更新:一个不错的做法是在计算 lx 时从 e 中减去 1/2。当 2e 恰好是一个完全平方数时,这会将其移动到远离那个值的位置(在所需方向上,使其变小,从而将其从 L+1/2 减少到正确的整数),从而避免了 sqrt 中小误差的不良影响,但它不会将 e 的其他值推到下一个值,其中计算的 lx 值会发生变化。而且,由于 e 出现为 2e,我们可以通过从 2e 中减去 1,即使用 1/2+2elx = L + 1.5 - std::sqrt(1.25 + 2*e);

英文:

Initial Solution

As noted in the comments, the encode function can be replaced by return (ly+lz)*(ly+lz+3)/2 - ly;. This arises out of the fact that the encoding essentially follows triangular numbers: When we list the encodings in the desired index order, the list starts with one item with the maximum first lx value (L), and continues with two items with the next lower lx value (L−1), then three items with the next lower value and so on. So the number of items preceding the start of the current first index is the n<sup>th</sup> triangular number, n(n+1)/2, where n is Llx. That gives us the encoding for the first triple with the given lx value. From there, we want to account for the ly values. These are also listed in descending order, so the first one is Llx. As they descend, we want to add more to the encoding, so we add Llxly.

That gives us (Llx)(Llx+1)/2+Llxly = (Llx)(Llx)/2-ly. Llx is of course ly+lz, so this is (ly+lz)(ly+lz+3)−ly, and hence return (ly+lz)*(ly+lz+3)/2 - ly;.

To reverse this, we recognize that, at the first list item with a given value for lx, the Llxly contribution is zero, and we have the triangular number equaling the encoding e, so (Llx)(Llx+1)/2 = e. Solving this quadratic equation for lx gives lx = L + 1½ - sqrt(2¼ + 2e). (The quadratic has two solutions, but this is the one of interest to us, as the other would make lx greater than L.)

Thus, given an encoding e, we can set lx = L + 1.5 - std::sqrt(2.25 + 2*e);. This is exact when e is the encoding of the first list item for the given lx. When e is a later encoding for the same lx with different ly and lz, the formula gives a higher value, but it does not reach the next integer until lx changes. So the truncation to integer in the assignment yields the correct lx for all encodings with a given lx value.

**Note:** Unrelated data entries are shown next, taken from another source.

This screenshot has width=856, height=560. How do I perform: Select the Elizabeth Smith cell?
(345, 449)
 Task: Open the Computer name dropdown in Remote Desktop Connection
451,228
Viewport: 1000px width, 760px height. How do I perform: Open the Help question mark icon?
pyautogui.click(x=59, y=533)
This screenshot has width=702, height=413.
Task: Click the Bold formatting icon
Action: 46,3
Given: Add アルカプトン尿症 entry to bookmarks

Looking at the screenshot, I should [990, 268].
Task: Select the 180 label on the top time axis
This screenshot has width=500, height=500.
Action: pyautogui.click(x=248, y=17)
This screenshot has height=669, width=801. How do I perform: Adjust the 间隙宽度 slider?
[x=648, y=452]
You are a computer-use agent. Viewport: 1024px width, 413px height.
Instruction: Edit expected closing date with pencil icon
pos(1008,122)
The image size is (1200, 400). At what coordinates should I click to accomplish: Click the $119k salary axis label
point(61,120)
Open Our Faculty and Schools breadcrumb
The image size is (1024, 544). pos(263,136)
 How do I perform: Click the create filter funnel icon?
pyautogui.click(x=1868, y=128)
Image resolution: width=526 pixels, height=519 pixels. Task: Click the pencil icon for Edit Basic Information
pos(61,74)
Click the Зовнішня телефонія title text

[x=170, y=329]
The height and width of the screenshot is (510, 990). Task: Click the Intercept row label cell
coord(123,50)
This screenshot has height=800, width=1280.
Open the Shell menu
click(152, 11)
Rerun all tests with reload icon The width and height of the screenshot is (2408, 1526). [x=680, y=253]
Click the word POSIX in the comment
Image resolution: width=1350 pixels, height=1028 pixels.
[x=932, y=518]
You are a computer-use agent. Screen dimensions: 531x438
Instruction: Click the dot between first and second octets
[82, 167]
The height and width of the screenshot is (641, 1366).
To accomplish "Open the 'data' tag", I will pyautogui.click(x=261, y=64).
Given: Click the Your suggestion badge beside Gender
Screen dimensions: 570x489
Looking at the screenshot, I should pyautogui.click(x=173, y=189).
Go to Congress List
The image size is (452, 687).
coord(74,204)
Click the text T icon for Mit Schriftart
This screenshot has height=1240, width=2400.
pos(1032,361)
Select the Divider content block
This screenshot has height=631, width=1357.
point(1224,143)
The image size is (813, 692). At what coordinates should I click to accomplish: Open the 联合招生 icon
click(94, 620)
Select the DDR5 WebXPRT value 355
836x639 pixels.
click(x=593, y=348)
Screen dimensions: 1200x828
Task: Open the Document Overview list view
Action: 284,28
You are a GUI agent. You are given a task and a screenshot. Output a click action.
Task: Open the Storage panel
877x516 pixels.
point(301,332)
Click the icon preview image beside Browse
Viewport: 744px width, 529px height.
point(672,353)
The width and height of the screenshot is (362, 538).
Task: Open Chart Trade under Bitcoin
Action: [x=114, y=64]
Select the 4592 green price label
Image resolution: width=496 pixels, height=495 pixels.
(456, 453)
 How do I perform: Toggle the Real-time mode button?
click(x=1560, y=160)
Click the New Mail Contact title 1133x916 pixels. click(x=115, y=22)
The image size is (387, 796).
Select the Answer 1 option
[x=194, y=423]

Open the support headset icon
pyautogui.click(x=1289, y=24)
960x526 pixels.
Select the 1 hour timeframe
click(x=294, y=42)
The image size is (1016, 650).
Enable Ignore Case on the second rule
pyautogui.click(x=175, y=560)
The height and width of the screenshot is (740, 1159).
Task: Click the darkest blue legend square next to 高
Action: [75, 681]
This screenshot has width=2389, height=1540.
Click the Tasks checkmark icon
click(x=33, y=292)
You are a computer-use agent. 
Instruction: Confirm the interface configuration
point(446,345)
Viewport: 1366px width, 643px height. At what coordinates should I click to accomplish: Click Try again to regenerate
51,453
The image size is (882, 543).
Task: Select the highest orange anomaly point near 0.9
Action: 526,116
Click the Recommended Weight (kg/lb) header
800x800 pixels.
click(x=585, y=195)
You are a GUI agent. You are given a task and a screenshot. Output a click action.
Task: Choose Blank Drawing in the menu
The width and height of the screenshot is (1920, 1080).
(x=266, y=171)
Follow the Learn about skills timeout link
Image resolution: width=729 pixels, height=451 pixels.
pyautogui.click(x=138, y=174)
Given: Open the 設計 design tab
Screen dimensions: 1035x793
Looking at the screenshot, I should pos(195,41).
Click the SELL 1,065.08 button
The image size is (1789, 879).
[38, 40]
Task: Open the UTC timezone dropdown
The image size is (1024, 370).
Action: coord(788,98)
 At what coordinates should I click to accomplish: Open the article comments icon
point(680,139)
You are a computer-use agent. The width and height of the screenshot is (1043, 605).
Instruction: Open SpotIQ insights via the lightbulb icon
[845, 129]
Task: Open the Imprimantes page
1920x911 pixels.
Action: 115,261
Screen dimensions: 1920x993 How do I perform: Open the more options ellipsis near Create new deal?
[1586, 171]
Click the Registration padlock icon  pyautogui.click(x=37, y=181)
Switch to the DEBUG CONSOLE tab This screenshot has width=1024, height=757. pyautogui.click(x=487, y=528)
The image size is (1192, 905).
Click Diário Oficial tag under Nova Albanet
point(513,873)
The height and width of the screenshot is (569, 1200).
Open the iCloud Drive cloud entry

I will leave the algebra for finding ly to the reader and give it as ly = (L-lx)*(L-lx+3)/2 - e;. And of course lz is merely lz = L-lx-ly;.

Thus a decode routine is:

#include &lt;cmath&gt;
void decode(int L, int e, int &amp;lx, int &amp;ly, int &amp;lz)
{
	lx = L + 1.5 - std::sqrt(2.25 + 2*e);
	ly = (L-lx)*(L-lx+3)/2 - e;
	lz = L-lx-ly;
}

Caution

The above requires that sqrt give a correct result when the result is exactly an integer. In C++ implementations where sqrt may deliver a poorly computed result, it may be necessary to make an adjustment, either by testing lx and incrementing if necessary or adding an adjustment, as with L + 1.5 - std::sqrt(2.25 + 2*e) + 1e-10;. A reasonable value for such an adjustment could be computed based on a bound on L.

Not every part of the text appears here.